(Stored items)
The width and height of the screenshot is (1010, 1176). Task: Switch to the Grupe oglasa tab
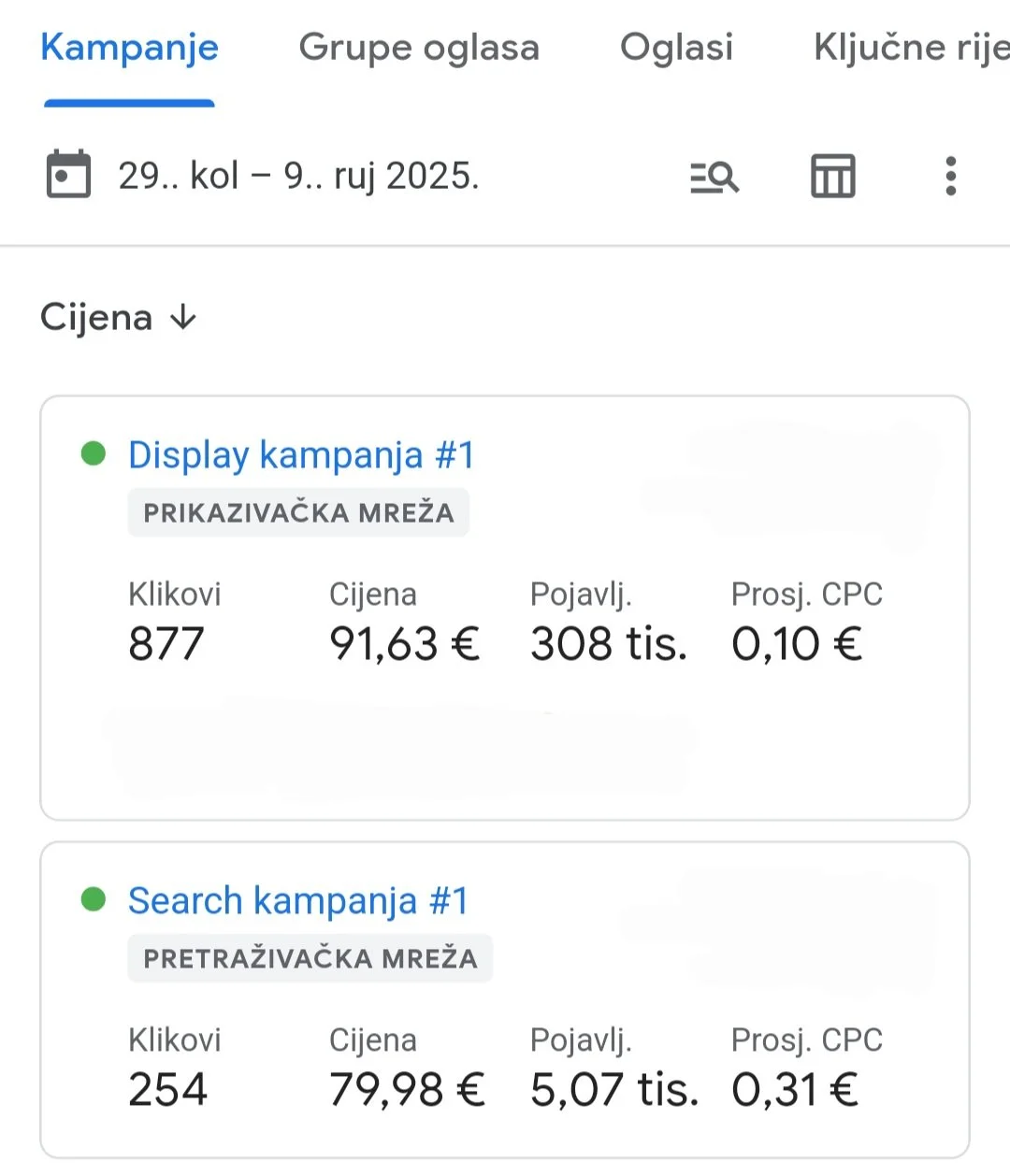coord(419,48)
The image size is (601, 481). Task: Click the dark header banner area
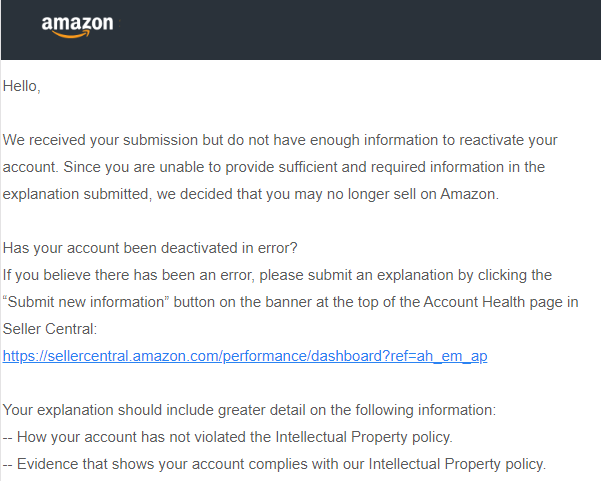click(x=350, y=30)
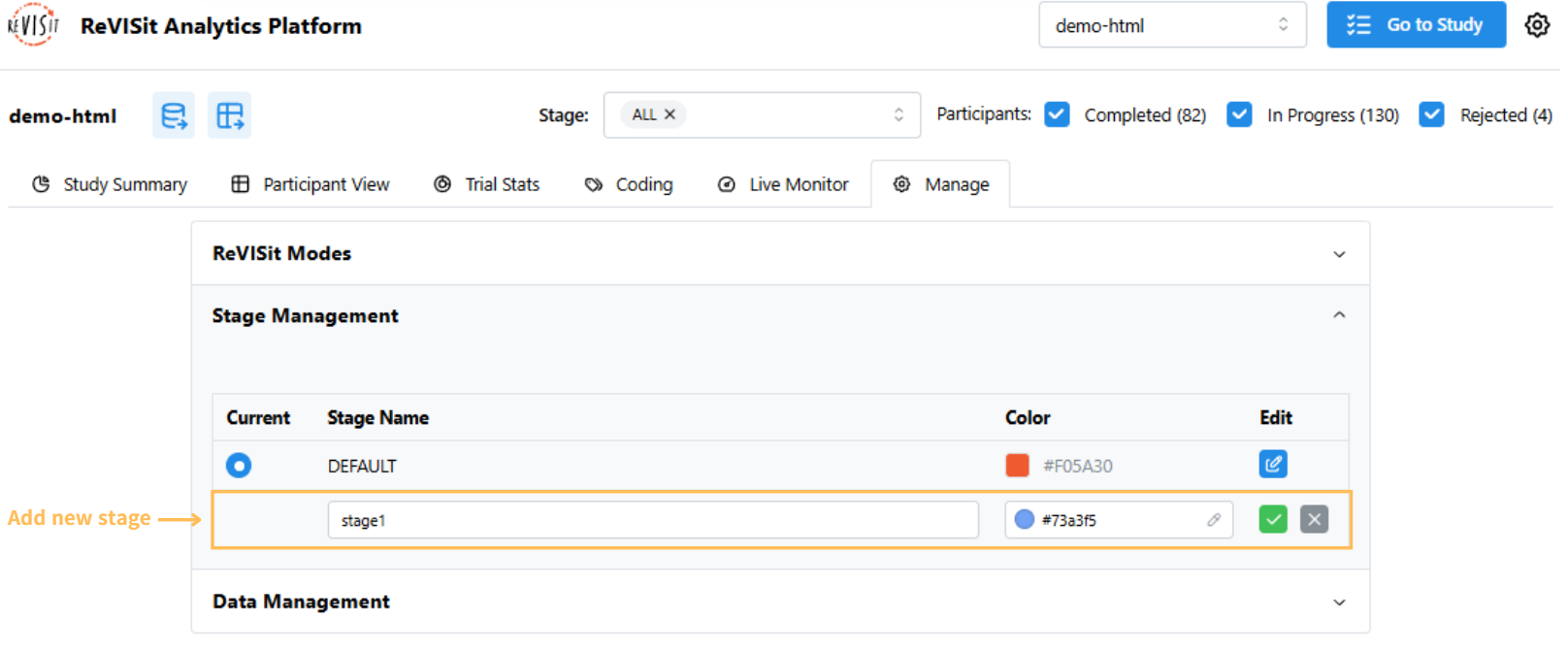Switch to the Participant View tab
This screenshot has height=651, width=1568.
[x=311, y=185]
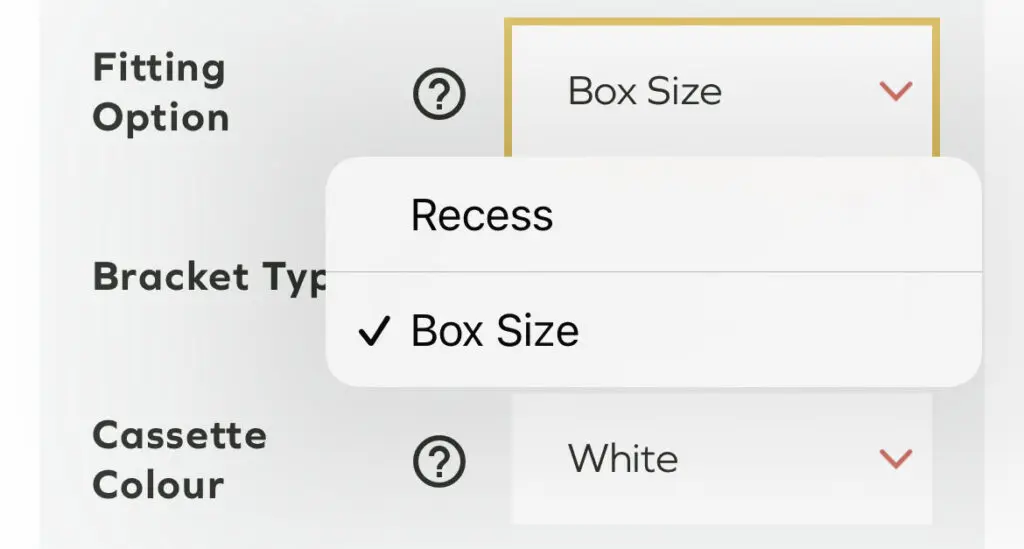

• Exercise description:
In the records above, find the line that contains "The image size" and retype it and all lines after it exactly, leaving out any pictures.

• The completed task:
The image size is (601, 481). Task: Click the dark header banner area
click(x=350, y=30)
Switch to the Participant View tab
This screenshot has height=651, width=1568.
[x=311, y=185]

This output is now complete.